Task description: Reproduce the following Silent Hill review word for word, starting at "Now read the" and ending at "just signed for.".

Exercise text:
..........
I, the undersigned, do twitchily vouch the following statements are true: 1. Building a death chamber next to a kitchen is not a health and safety issue. 2. Hellish apparitions are best dispatched with the nine iron or, failing that, a putter. 3. It is entirely rational to say to a tenant, "There are a lot of strange things in this world. Like the umbilical cord I keep in a box in my room... lately it's started to really smell." 4. And when my golf clubs are all bent, I'll kill you with a spade.
Signed... a Silent Hill fan.
Now read the small print: Silent Hill does not act in any way to stop you running aimlessly for hours, watching too many loading screens or pinwheeling at ghosts that won't die. Even those familiar with the first three games should not expect total plot clarity. But do expect what you just signed for.
The Room is tweaked to keep the faithful happy, but the less patient will remain unconvinced. It's hardly a comedy festival, but has many darkly amusing flourishes and a slew of game and film references. New locations are gorgeously unwelcoming, especially the forest - though Lord knows we've done subways and hospitals already - and the hub structure makes it more immediate. Just head through the holes in your flat and there you are. It cuts out much traipsing, but there's still plenty of loading time to deal with.
Malice In Underland
Sometimes this is because your new inventory is full and you must traipse home to use the chest - you can't just drop stuff. Annoying. And sometimes it's because you don't know what you've missed or where to look for it. That's just bad design. And on one occasion, a very large and otherwise brilliant puzzle turns out to contain a red herring - very Hitchcock, but films move on regardless of what the viewer believes. Games don't. So we spent just over an hour randomly re-searching and re-re-searching three floors of rooms, before randomly finding out the random answer. Not everybody will bother.
..........
Records supplied:
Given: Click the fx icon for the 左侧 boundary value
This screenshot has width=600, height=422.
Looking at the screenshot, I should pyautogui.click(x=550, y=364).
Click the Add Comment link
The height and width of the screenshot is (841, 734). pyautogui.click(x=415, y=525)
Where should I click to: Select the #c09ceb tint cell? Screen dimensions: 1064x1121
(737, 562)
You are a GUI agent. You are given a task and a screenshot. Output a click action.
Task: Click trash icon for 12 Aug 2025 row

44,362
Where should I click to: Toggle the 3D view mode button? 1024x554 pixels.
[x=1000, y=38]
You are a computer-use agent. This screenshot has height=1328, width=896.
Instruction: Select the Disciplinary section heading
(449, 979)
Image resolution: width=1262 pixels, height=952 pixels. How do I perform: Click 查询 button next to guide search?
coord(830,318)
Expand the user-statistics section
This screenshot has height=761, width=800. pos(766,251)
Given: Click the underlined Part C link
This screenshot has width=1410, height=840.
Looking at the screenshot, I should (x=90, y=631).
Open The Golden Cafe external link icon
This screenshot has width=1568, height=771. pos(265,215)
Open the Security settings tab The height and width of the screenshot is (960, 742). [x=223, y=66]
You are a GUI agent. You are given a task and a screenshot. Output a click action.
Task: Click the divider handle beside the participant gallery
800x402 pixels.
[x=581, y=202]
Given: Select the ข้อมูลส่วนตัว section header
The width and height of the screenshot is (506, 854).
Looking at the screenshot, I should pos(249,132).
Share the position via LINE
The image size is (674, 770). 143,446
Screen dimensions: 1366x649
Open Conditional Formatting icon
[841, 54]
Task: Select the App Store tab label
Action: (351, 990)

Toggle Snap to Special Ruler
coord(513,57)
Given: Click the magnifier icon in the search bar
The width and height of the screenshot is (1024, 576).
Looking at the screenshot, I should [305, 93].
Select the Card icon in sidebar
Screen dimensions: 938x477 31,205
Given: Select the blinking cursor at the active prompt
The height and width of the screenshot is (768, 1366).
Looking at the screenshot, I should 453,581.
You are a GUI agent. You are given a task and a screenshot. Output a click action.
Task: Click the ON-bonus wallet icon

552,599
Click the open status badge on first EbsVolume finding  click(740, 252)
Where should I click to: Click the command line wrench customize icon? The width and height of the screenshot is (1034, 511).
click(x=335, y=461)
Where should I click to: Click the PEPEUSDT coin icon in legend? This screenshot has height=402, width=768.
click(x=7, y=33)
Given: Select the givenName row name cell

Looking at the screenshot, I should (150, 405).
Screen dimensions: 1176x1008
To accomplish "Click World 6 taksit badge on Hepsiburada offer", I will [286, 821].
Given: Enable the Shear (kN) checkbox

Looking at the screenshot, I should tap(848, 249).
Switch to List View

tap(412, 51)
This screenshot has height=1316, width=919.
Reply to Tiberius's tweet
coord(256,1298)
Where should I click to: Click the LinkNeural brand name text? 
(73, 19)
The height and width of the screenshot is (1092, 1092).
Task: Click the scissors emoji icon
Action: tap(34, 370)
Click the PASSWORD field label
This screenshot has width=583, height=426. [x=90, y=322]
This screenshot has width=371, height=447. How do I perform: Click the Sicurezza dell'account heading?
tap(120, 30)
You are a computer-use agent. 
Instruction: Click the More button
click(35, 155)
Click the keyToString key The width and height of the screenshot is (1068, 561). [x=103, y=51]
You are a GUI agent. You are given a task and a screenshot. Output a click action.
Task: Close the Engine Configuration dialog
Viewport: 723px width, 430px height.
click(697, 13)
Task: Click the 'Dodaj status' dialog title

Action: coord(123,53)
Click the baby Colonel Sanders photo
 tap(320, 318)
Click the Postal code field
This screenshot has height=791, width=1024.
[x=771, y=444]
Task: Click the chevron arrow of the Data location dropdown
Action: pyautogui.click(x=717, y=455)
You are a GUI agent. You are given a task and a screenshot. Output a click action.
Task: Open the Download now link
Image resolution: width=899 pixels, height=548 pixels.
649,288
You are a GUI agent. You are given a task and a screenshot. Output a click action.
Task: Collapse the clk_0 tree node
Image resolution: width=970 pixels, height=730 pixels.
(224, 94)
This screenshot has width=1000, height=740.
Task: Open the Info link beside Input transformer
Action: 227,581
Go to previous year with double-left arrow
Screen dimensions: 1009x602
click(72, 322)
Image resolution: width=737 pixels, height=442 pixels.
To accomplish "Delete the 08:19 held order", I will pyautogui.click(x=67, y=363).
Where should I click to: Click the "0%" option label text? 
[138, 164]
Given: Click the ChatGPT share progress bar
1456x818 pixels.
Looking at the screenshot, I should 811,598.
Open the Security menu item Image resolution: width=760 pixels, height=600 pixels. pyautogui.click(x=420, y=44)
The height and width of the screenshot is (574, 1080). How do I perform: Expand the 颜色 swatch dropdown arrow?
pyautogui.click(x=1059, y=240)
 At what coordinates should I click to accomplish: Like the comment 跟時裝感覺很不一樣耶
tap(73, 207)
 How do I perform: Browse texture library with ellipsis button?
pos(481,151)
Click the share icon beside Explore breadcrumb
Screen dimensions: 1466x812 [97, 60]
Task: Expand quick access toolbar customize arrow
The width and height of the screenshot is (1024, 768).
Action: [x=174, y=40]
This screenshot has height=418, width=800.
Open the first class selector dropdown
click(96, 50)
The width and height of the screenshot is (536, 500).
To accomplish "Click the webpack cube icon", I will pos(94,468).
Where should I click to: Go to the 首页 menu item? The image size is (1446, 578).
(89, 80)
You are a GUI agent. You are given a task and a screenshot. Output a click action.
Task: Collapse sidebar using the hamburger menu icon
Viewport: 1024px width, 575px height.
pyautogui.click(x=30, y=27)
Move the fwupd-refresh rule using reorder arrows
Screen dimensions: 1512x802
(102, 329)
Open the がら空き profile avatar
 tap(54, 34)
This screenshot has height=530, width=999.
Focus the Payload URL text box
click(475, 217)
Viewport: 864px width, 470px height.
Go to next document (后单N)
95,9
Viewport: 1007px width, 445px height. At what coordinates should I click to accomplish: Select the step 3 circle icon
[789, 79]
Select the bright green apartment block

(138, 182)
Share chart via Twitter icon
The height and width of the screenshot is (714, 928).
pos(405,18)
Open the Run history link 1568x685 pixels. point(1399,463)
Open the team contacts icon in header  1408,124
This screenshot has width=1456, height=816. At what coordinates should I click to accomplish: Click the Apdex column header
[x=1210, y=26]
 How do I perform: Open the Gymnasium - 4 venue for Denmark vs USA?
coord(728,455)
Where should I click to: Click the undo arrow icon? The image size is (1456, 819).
..........
Problem solution:
Now read the small print: Silent Hill does not act in any way to stop you running aimlessly for hours, watching too many loading screens or pinwheeling at ghosts that won't die. Even those familiar with the first three games should not expect total plot clarity. But do expect what you just signed for.